Researchers have exploited critical vulnerabilities in two popular medical management platforms used in a host of services, including assisting surgeries and generating patient reports.
The dangerous unpatched flaws within the Philips Xper systems allowed researchers to develop an exploit within two hours, capable of gaining remote root access on the device.
From there, attackers would have administrative access to a host of patient data stored in connected databases. The affected machine can operate any medical device that uses the common HL7 standard.
Cylance researcher Billy Rios told SC Magazine Australia: “We have a remote unauthenticated exploit for Xper, so if you see an Xper machine on a network, then you can own it.”
The holes were so severe that the US Department of Homeland Security (DHS) and Food and Drug Administration (FDA) stepped in to pressure Philips to fix the system.

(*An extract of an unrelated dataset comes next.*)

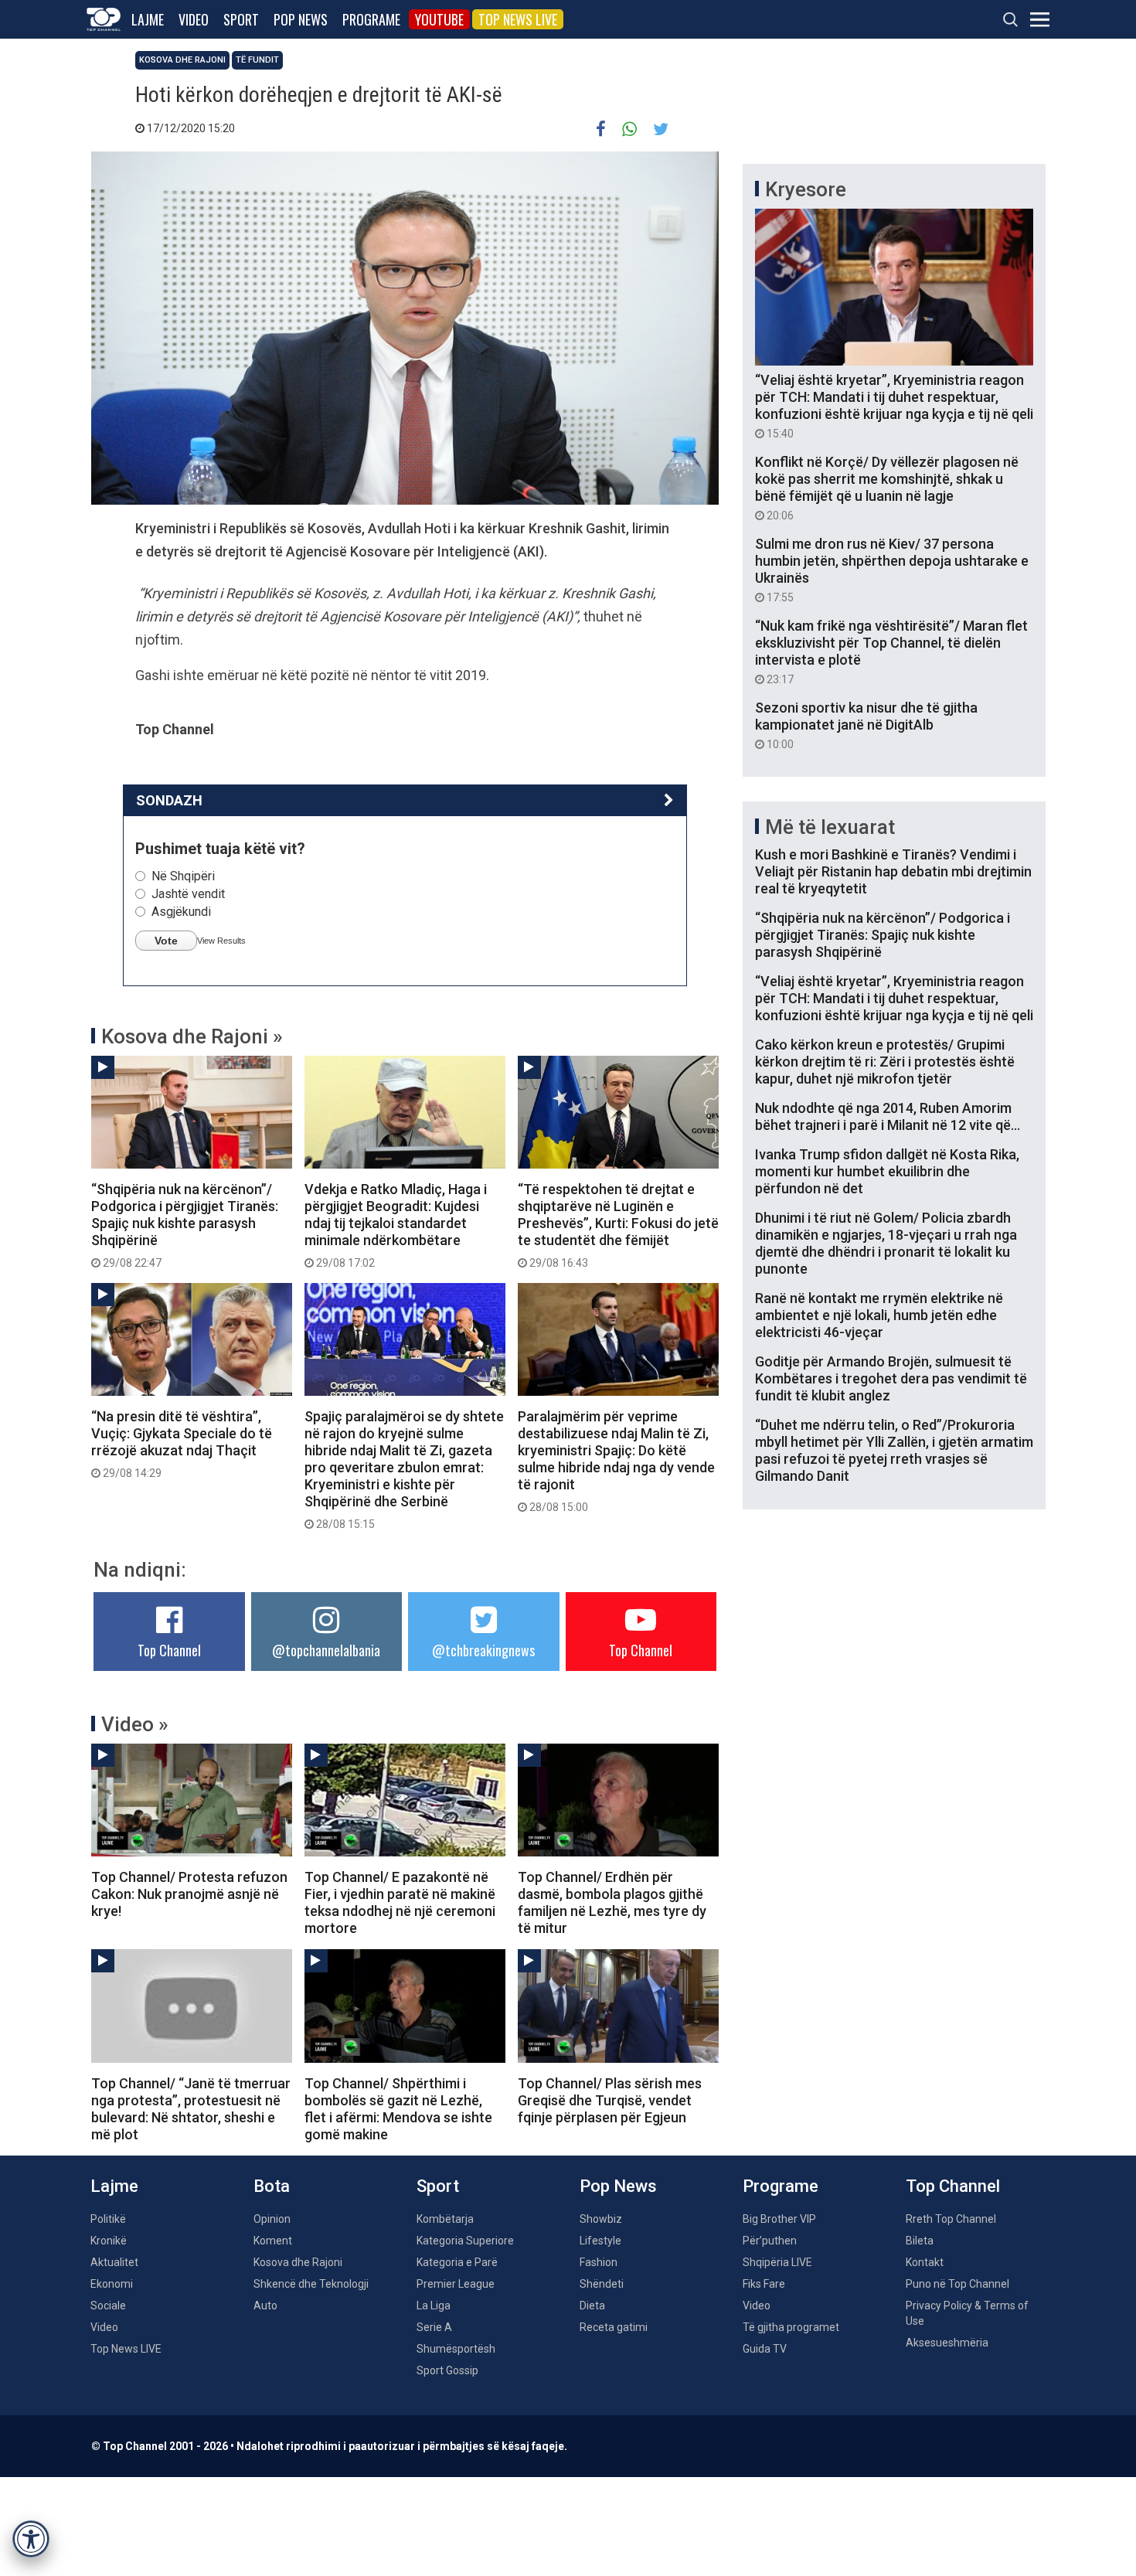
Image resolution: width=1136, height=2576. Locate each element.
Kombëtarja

“We've dropped exploits before on medical systems like Honeywell and Artridum, but we've never seen the FDA move like that. It was quicker than anything else I've seen before," said Rios.

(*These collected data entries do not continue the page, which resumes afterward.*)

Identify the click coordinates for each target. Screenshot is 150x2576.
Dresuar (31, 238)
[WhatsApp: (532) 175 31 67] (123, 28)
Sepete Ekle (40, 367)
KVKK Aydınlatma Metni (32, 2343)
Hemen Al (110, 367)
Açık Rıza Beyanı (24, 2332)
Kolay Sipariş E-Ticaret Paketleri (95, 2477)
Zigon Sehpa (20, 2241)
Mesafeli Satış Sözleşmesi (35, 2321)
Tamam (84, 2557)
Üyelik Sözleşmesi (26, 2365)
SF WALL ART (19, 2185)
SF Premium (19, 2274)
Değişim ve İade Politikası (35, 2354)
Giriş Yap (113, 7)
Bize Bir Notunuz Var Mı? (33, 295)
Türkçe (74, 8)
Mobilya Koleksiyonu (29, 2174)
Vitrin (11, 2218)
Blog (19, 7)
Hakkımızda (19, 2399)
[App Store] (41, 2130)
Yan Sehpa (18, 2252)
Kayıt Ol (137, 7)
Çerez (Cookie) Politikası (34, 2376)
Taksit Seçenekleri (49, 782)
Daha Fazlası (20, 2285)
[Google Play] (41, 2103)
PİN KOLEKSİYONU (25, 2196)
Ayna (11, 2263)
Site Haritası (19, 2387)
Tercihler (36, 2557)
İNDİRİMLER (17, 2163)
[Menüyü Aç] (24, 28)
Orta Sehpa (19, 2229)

After initial bids to contact Philips failed, researchers Rios and colleague Terry McCorkle sought assistance from the DHS, the FDA and the country's Industrial Control Systems Cyber Emergency Response Team (ICS CERT). Two days later, DHS control system director Marty Edwards told the researchers the agency would from then on handle all information security vulnerabilities found in medical devices and software.
The announcement comes a month after the US government Accountability Office said in a report that action was required to address medical device flaws, adding that the FDA did not consider such security risks "a realistic possibility until recently".
Once an extensive 200Gb forensic imaging process of the Windows-based platform had completed and the system was booted into a virtual machine, it took the researchers ‘two minutes' to find the first vulnerability.
Rios said: “We noticed there was a port open, and we started basic fuzzing and found a heap overflow and wrote up a quick exploit for it. The exploit runs as a privileged service, so we owned the entire box - we owned everything that it could do.”
The researchers suspect the authentication logins for the system, one with a username Philips and password Service01, are hardcoded and unchangeable by users, but when they warned Philips the company refuted the claim.
The Xper Physio monitoring five platform was formerly used by a Utah hospital and purchased from an unnamed reseller that sold the Dell Blade-like machine for a cut-rate of $200, delivered to Rios' home address.
That move broke the resellers' contractual obligations with Philips, which requires the return of unwanted devices ostensibly to safeguard against such security gaffes.
“That you need to jump through some hoops to get the hardware is not some sort of defence,” Rios said. “That's security through obscurity.”
The dealer was reported to the DHS and the equipment was returned to Philips.
Further holes were found in patient monitoring tool SpaceLabs ICS-Xprezz. The iOS application allowed doctors and medical practitioners to access a string of devices that monitor patient vitals.
The app could also allow attackers to access corporate networks. “It uses RDP into a Windows box, but you can change that box to whatever you want: I ran cmd.exe and a who am I and was amazed,” McCorkle said. “I can't imagine what they are actually deploying in hospitals.”
It also stored passwords to allow users to instantly login, a feature that could become a security risk should devices be lost or stolen.